_AIM OF THE TASK_
All lines in the data bearing the string "dimensions" should be identified and copied.

═════ SUPPLIED RECORDS ═════

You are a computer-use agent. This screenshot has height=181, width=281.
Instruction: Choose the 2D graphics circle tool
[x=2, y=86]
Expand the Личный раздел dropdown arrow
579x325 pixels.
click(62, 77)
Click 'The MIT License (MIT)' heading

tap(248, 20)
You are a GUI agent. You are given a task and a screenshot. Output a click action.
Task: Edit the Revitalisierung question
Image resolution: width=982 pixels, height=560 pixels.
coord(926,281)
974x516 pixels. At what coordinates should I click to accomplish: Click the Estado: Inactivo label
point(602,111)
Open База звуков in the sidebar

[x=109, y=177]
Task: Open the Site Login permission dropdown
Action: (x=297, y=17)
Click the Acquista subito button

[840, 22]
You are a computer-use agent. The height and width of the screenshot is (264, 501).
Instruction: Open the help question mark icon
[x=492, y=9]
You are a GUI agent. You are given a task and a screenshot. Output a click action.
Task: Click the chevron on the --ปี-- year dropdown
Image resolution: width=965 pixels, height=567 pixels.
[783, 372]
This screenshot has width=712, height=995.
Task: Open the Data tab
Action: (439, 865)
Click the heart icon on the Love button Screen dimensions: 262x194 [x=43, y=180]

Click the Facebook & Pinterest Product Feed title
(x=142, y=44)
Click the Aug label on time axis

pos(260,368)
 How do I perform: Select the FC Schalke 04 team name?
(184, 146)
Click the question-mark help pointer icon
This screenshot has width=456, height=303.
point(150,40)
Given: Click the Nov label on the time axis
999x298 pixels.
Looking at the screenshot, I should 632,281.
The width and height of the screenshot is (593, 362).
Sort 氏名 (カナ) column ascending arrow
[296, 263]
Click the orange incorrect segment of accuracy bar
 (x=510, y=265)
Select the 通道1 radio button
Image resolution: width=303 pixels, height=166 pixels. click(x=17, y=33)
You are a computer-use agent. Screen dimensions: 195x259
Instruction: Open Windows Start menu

═════

_ANSWER SECTION_
Click the heart icon on the Love button Screen dimensions: 262x194 [x=43, y=180]
You are a computer-use agent. Screen dimensions: 195x259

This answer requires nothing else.